Is It Inevitable?
A (reasonably) well-functioning democracy in the U S is under siege. If extreme and rising inequality has not caused that threat, it certainly makes it worse. Angus Deaton, in The Threat of Inequality, Scientific American, Sept. 2016
The gap between the “haves” and the “have nots” has always existed throughout the world. But a democratic government is supposed to be of the people, by the people, and for the people. Common ground and common good. So one question about inequality in the U S is: Is it inevitable, even in an American democracy?
It must be acknowledged that democracy in the U S today is not functioning well. The cause of this poor functioning of course will be debated. However, the belief that inequality makes it worse seems difficult to debate. Today it is apparent that inequality is a threat to American democracy.

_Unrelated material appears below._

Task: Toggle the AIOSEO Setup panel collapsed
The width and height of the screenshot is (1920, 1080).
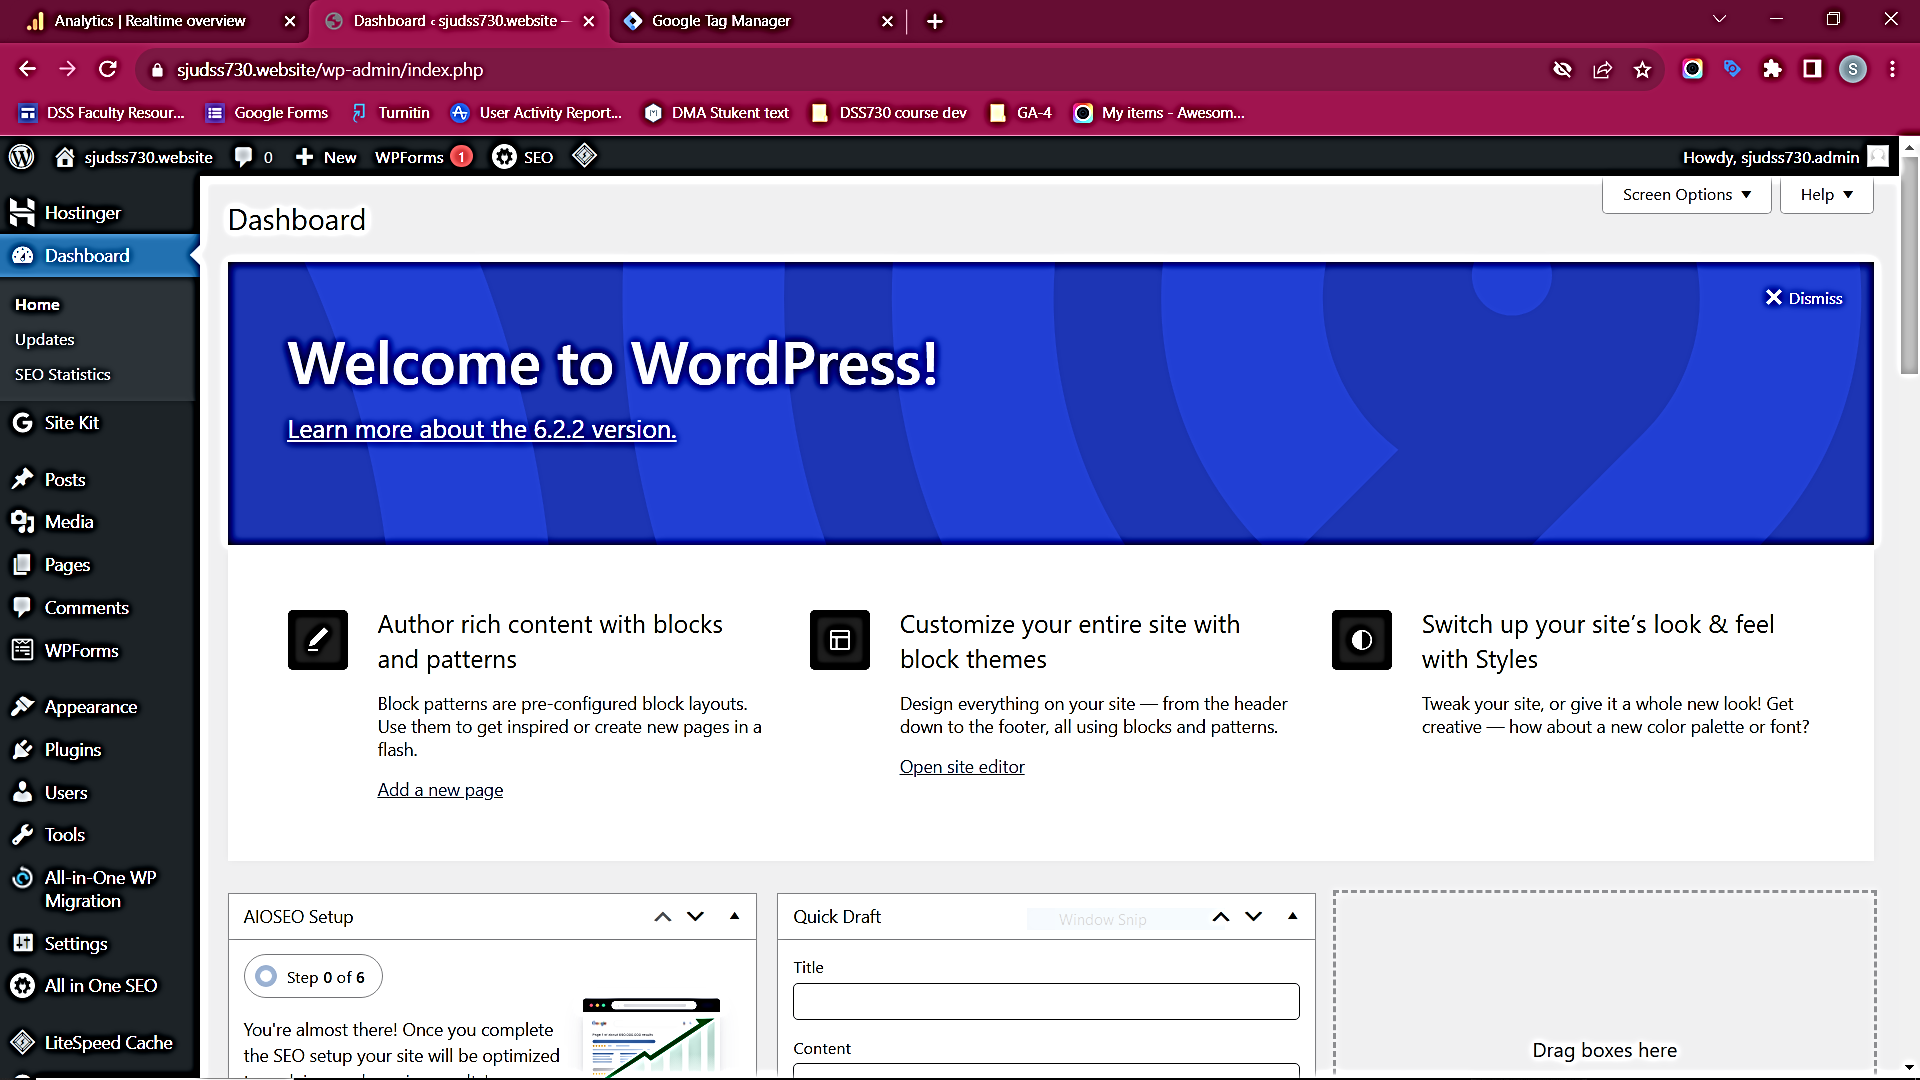Action: pyautogui.click(x=733, y=915)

Although the inequality in today’s U S democracy is documented and well known, doing something about it doesn’t seem to be a high priority in some parts of US politics. Or in some parts of the voting public. The “have nots” are likely to want to do something, but have little political power. The “haves’, do have political power, but may not notice or may not care. What are the causes of inequality in America? Can the United States expect American democracy to do something about inequality?
I don’t pretend to know the answers to those questions. Inequality has always existed in the United States. In fact, American democracy started out very poorly in terms of equality. Maybe we are asking the wrong questions. Maybe the question we should be asking is: Who cares — enough to do something about it?